Nicaragua: le CICR soutiendra le processus de libération des détenus

Le Comité international de la Croix-Rouge (CICR) a accepté de soutenir le processus de libération des personnes arrêtées au Nicaragua lors des manifestations contre le président Daniel Ortega, ont annoncé vendredi le pouvoir et l'opposition.

L'antenne du CICR pour le Mexique et l'Amérique centrale a fait connaître "son entière disposition à faciliter le processus de libération" des "personnes privées de liberté" à la suite de ces manifestations, indique une déclaration commune du gouvernement et de l'opposition publiée par la présidence nicaraguayenne.

Le communiqué précise que le gouvernement et la plateforme d'opposition Alliance civique pour la justice et la démocratie (ACJD) doivent remettre au CICR une liste des opposants détenus. La date de leur libération n'a pas encore été fixée.

Le pouvoir du président Ortega et l'ACJD participent depuis le 27 février à un dialogue visant à sortir le Nicaragua de la grave crise politique qu'il connaît depuis onze mois.

Daniel Ortega, ancien guérillero qui gouverne le Nicaragua depuis 2007, a accepté en février de revenir à la table de négociations, après des mois d'interruption des discussions.

Le gouvernement a annoncé le 21 mars qu'il libérerait tous les opposants détenus dans un délai maximum de 90 jours. Mais les deux parties ont annoncé qu'il fallait encore définir les modalités du processus et signer un "protocole de garanties de sécurité".
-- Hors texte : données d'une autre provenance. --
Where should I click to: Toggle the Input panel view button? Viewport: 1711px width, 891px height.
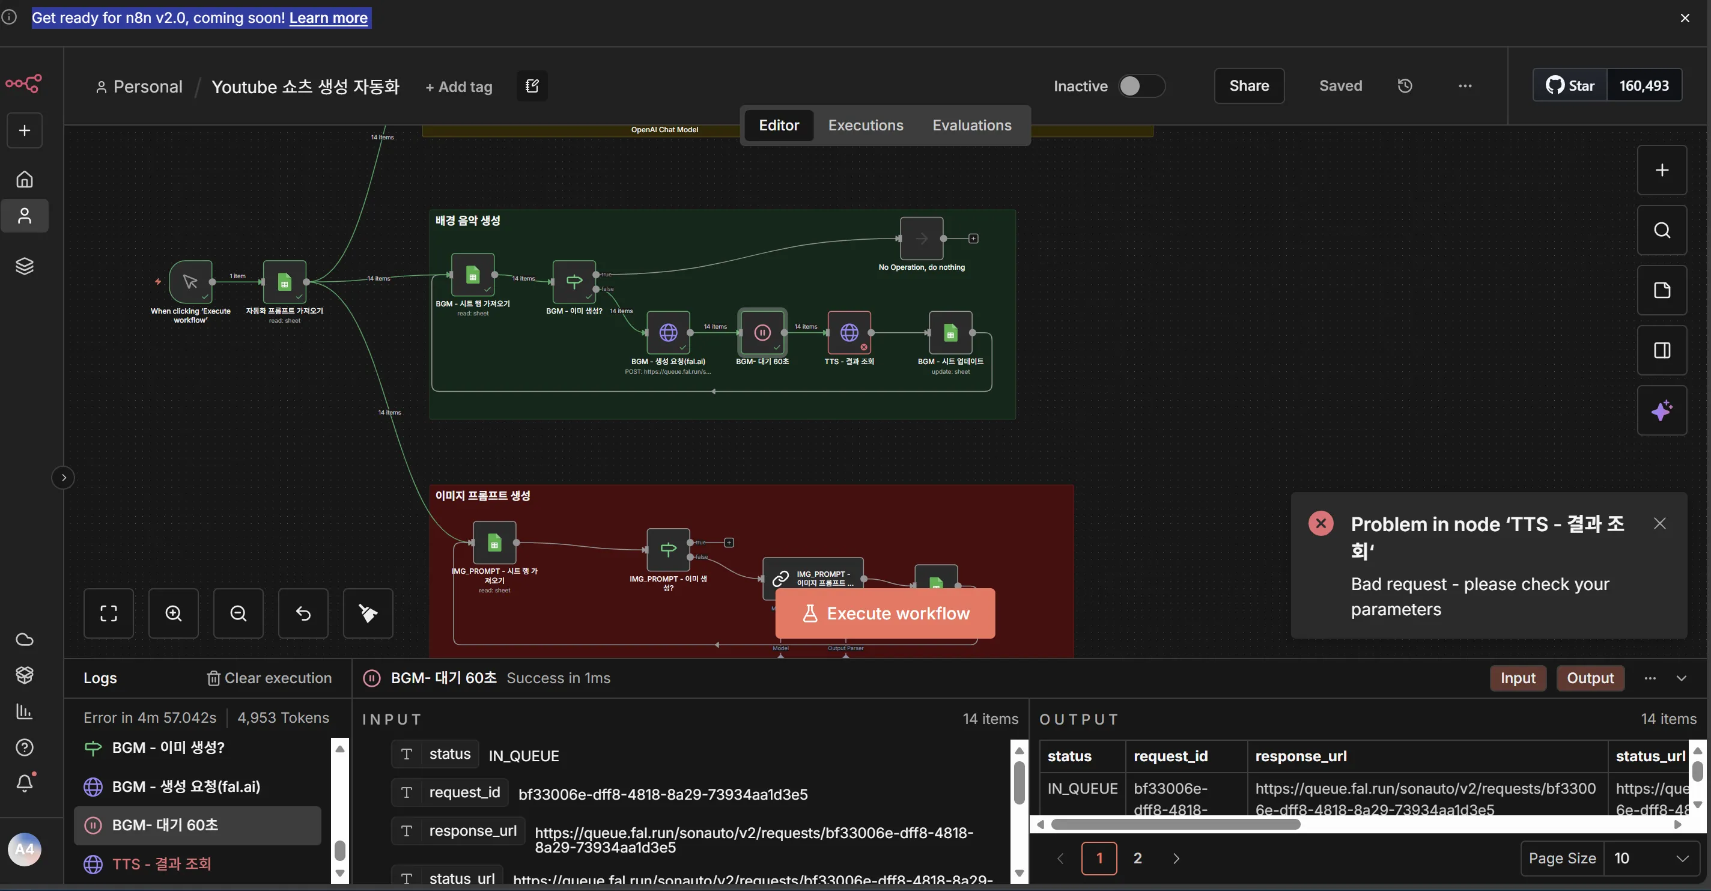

Le gouvernement s'est par ailleurs engagé à mettre fin dans le cadre d'un accord aux poursuites judiciaires lancées contre les personnes inculpées en leur absence, entrées dans la clandestinité ou parties en exil.
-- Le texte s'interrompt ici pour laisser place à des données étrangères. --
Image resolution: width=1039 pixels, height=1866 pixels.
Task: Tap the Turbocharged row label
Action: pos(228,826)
Selon la Commission interaméricaine des droits de l'homme (CIDH), 647 opposants ont été arrêtés depuis qu'ont débuté en avril 2018 les manifestations contre le pouvoir du président Ortega, dont la répression a fait 325 morts et a entraîné le départ en exil de quelque 50.000 personnes.

Pour sa part, la Commission de la vérité et de la justice du Nicaragua, instituée pour enquêter sur ces faits par le parlement de Managua contrôlé par le pouvoir, a annoncé cette semaine qu'elle n'avait connaissance que de 261 opposants détenus sur la liste de 647 citée par la CIDH.

Selon la commission nicaraguayenne, sur les 386 autres personnes mentionnées par la CIDH, 152 ont été remises en liberté, 61 ne sont pas liées aux manifestations, 54 sont inconnues des autorités, 112 ne se trouvent dans aucun lieu de détention et 7 noms sont dupliqués.

Gouvernement et opposition ont invité le nonce apostolique, Waldemar Sommertag, et l'envoyé spécial de l'Organisation des Etats américains (OEA), Luis Angel Rosadilla, à jouer un rôle de "garants internationaux" dans le processus de libération des opposants.